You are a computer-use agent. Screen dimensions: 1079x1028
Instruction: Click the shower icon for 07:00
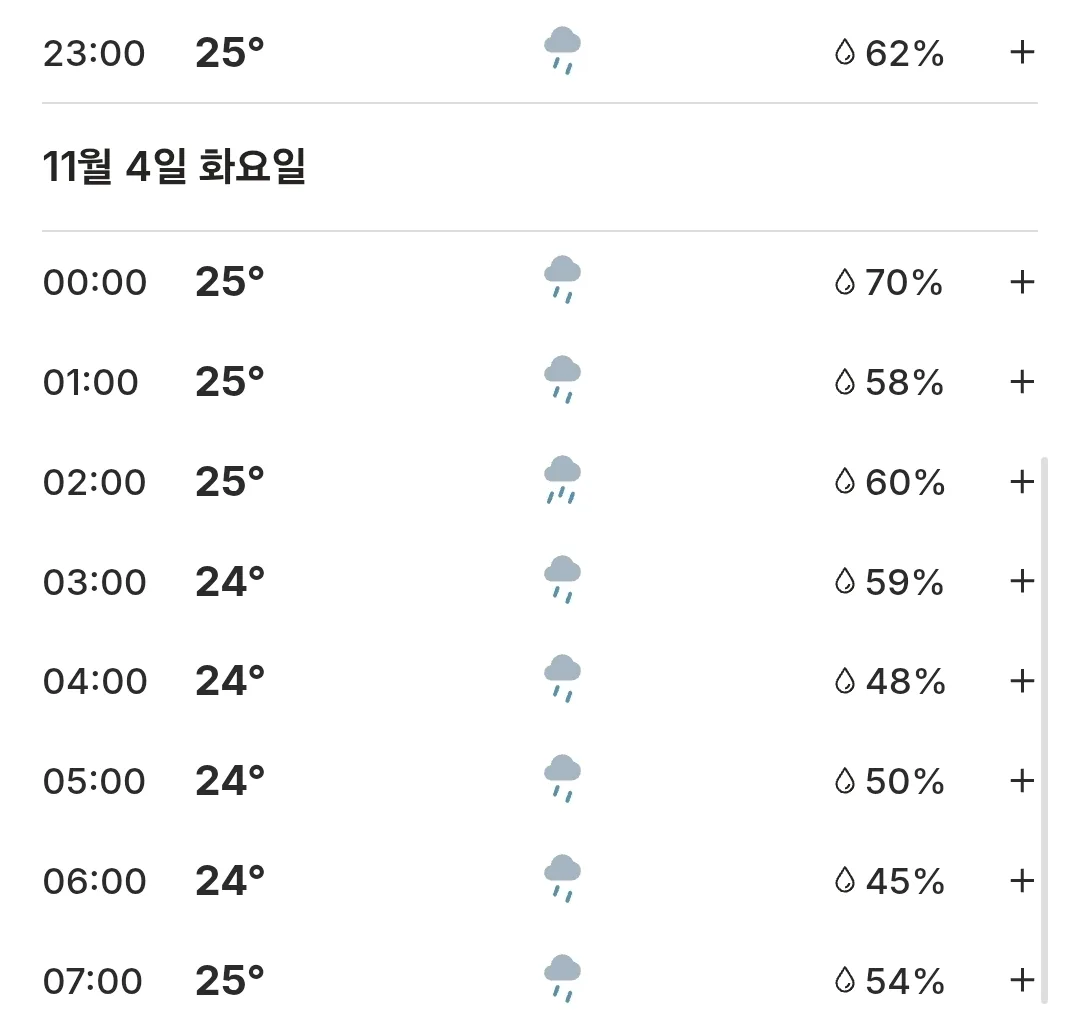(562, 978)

________

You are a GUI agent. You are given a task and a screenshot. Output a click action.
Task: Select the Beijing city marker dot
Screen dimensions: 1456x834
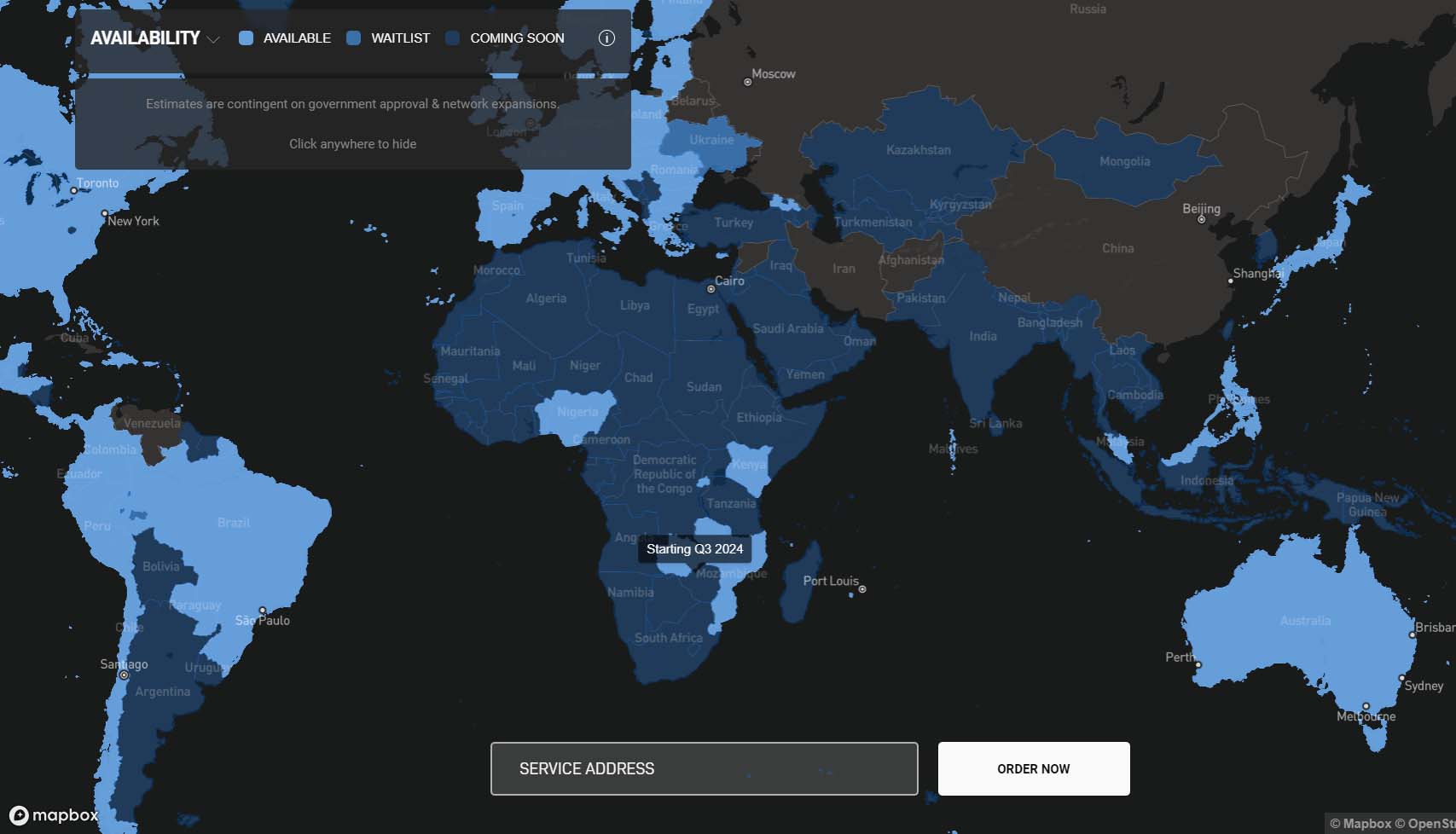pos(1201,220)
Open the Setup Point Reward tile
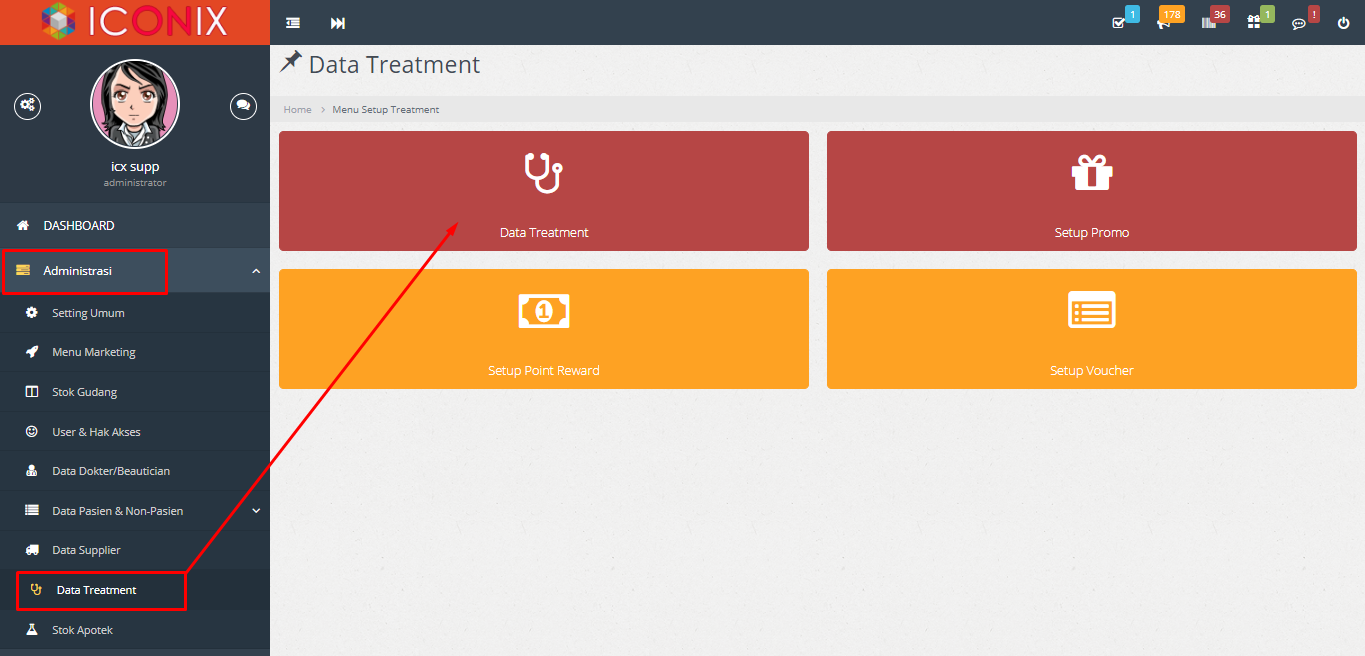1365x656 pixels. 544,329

________

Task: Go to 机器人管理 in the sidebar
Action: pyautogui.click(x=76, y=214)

________

*WRITTEN PROBLEM:* Return the lines of data exactly as they appear, starting at the line containing "Task: Go to 机器人管理 in the sidebar" and ending at the line containing "Action: pyautogui.click(x=76, y=214)".

*RESPONSE TO THIS TASK:*
Task: Go to 机器人管理 in the sidebar
Action: pyautogui.click(x=76, y=214)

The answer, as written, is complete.